Data for locating visible targets:
########################################
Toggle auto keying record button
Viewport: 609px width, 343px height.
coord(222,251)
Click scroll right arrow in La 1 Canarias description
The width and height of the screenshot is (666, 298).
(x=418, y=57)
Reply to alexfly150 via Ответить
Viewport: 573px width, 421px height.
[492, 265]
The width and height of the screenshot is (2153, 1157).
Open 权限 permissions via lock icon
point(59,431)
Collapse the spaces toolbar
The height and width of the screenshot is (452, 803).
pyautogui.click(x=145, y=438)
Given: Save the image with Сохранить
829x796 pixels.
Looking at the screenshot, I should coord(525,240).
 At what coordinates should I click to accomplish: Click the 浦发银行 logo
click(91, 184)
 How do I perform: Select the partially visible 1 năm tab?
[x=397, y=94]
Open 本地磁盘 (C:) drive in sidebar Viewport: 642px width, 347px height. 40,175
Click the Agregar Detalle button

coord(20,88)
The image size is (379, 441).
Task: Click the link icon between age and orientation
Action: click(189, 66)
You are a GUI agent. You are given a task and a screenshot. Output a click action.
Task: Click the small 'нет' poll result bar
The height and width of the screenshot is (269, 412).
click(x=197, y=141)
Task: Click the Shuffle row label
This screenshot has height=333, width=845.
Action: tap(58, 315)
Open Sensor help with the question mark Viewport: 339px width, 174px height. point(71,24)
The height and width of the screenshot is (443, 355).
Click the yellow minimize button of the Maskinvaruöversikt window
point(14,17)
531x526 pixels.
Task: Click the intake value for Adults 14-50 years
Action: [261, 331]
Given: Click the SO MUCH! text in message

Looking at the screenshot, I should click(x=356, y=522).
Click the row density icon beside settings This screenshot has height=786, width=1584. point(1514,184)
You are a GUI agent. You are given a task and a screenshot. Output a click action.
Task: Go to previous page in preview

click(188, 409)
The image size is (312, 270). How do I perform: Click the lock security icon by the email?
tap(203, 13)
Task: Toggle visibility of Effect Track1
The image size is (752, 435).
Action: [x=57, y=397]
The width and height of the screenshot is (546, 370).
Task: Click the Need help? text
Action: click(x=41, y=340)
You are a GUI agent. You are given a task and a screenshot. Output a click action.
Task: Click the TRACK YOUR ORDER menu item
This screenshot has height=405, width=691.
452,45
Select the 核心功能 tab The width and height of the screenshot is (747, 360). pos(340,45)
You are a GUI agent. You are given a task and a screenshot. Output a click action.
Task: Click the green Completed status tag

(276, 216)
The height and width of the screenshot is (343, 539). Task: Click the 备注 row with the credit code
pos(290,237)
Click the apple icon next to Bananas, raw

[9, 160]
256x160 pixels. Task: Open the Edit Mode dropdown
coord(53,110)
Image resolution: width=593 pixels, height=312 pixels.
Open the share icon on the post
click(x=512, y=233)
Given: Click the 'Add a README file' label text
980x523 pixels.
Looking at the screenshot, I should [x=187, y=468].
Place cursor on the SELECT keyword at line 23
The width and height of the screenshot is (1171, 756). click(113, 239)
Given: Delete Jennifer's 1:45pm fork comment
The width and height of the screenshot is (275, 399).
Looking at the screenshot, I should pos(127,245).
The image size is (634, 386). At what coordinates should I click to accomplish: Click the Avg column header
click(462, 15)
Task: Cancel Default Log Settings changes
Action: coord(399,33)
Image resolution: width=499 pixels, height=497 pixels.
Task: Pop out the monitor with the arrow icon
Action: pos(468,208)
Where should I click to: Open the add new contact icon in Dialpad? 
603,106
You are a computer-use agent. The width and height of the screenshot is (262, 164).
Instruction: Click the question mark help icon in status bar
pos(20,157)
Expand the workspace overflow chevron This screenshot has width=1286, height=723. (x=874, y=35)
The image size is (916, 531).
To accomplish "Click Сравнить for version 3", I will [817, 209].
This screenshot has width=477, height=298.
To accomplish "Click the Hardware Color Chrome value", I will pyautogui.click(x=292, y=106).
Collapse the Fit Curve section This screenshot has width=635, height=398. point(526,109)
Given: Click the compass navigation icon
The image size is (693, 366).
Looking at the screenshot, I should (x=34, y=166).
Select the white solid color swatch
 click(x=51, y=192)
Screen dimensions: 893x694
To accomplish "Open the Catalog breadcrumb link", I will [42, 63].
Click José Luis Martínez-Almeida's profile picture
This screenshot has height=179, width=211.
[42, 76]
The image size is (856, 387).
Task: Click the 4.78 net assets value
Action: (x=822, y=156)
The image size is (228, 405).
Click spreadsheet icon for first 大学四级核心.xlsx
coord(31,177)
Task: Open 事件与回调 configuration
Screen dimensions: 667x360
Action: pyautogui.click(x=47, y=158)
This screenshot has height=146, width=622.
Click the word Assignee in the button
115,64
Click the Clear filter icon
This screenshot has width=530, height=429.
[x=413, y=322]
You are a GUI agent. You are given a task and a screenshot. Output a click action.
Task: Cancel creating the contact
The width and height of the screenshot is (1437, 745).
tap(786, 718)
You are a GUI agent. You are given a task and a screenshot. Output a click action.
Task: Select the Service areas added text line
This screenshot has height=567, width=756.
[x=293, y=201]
########################################
Work required
Rewrite all of the lines above, substituting "Display area" for every occurrence of "Viewport" and leaving everything else as it is.

The output
Toggle auto keying record button
Display area: 609px width, 343px height.
coord(222,251)
Click scroll right arrow in La 1 Canarias description
The width and height of the screenshot is (666, 298).
(x=418, y=57)
Reply to alexfly150 via Ответить
Display area: 573px width, 421px height.
[492, 265]
The width and height of the screenshot is (2153, 1157).
Open 权限 permissions via lock icon
point(59,431)
Collapse the spaces toolbar
The height and width of the screenshot is (452, 803).
pyautogui.click(x=145, y=438)
Given: Save the image with Сохранить
829x796 pixels.
Looking at the screenshot, I should coord(525,240).
 At what coordinates should I click to accomplish: Click the 浦发银行 logo
click(91, 184)
 How do I perform: Select the partially visible 1 năm tab?
[x=397, y=94]
Open 本地磁盘 (C:) drive in sidebar Display area: 642px width, 347px height. 40,175
Click the Agregar Detalle button

coord(20,88)
The image size is (379, 441).
Task: Click the link icon between age and orientation
Action: click(189, 66)
You are a GUI agent. You are given a task and a screenshot. Output a click action.
Task: Click the small 'нет' poll result bar
The height and width of the screenshot is (269, 412).
click(x=197, y=141)
Task: Click the Shuffle row label
This screenshot has height=333, width=845.
Action: tap(58, 315)
Open Sensor help with the question mark Display area: 339px width, 174px height. point(71,24)
The height and width of the screenshot is (443, 355).
Click the yellow minimize button of the Maskinvaruöversikt window
point(14,17)
531x526 pixels.
Task: Click the intake value for Adults 14-50 years
Action: [261, 331]
Given: Click the SO MUCH! text in message

Looking at the screenshot, I should click(x=356, y=522).
Click the row density icon beside settings This screenshot has height=786, width=1584. point(1514,184)
You are a GUI agent. You are given a task and a screenshot. Output a click action.
Task: Go to previous page in preview

click(188, 409)
The image size is (312, 270). How do I perform: Click the lock security icon by the email?
tap(203, 13)
Task: Toggle visibility of Effect Track1
The image size is (752, 435).
Action: [x=57, y=397]
The width and height of the screenshot is (546, 370).
Task: Click the Need help? text
Action: click(x=41, y=340)
You are a GUI agent. You are given a task and a screenshot. Output a click action.
Task: Click the TRACK YOUR ORDER menu item
This screenshot has height=405, width=691.
452,45
Select the 核心功能 tab The width and height of the screenshot is (747, 360). pos(340,45)
You are a GUI agent. You are given a task and a screenshot. Output a click action.
Task: Click the green Completed status tag

(276, 216)
The height and width of the screenshot is (343, 539). Task: Click the 备注 row with the credit code
pos(290,237)
Click the apple icon next to Bananas, raw

[9, 160]
256x160 pixels. Task: Open the Edit Mode dropdown
coord(53,110)
Image resolution: width=593 pixels, height=312 pixels.
Open the share icon on the post
click(x=512, y=233)
Given: Click the 'Add a README file' label text
980x523 pixels.
Looking at the screenshot, I should [x=187, y=468].
Place cursor on the SELECT keyword at line 23
The width and height of the screenshot is (1171, 756). click(113, 239)
Given: Delete Jennifer's 1:45pm fork comment
The width and height of the screenshot is (275, 399).
Looking at the screenshot, I should pos(127,245).
The image size is (634, 386). At what coordinates should I click to accomplish: Click the Avg column header
click(462, 15)
Task: Cancel Default Log Settings changes
Action: coord(399,33)
Image resolution: width=499 pixels, height=497 pixels.
Task: Pop out the monitor with the arrow icon
Action: pos(468,208)
Where should I click to: Open the add new contact icon in Dialpad? 
603,106
You are a computer-use agent. The width and height of the screenshot is (262, 164).
Instruction: Click the question mark help icon in status bar
pos(20,157)
Expand the workspace overflow chevron This screenshot has width=1286, height=723. (x=874, y=35)
The image size is (916, 531).
To accomplish "Click Сравнить for version 3", I will [817, 209].
This screenshot has width=477, height=298.
To accomplish "Click the Hardware Color Chrome value", I will pyautogui.click(x=292, y=106).
Collapse the Fit Curve section This screenshot has width=635, height=398. point(526,109)
Given: Click the compass navigation icon
The image size is (693, 366).
Looking at the screenshot, I should (x=34, y=166).
Select the white solid color swatch
 click(x=51, y=192)
Screen dimensions: 893x694
To accomplish "Open the Catalog breadcrumb link", I will [42, 63].
Click José Luis Martínez-Almeida's profile picture
This screenshot has height=179, width=211.
[42, 76]
The image size is (856, 387).
Task: Click the 4.78 net assets value
Action: (x=822, y=156)
The image size is (228, 405).
Click spreadsheet icon for first 大学四级核心.xlsx
coord(31,177)
Task: Open 事件与回调 configuration
Screen dimensions: 667x360
Action: pyautogui.click(x=47, y=158)
This screenshot has height=146, width=622.
Click the word Assignee in the button
115,64
Click the Clear filter icon
This screenshot has width=530, height=429.
[x=413, y=322]
You are a GUI agent. You are given a task and a screenshot. Output a click action.
Task: Cancel creating the contact
The width and height of the screenshot is (1437, 745).
tap(786, 718)
You are a GUI agent. You are given a task and a screenshot. Output a click action.
Task: Select the Service areas added text line
This screenshot has height=567, width=756.
[x=293, y=201]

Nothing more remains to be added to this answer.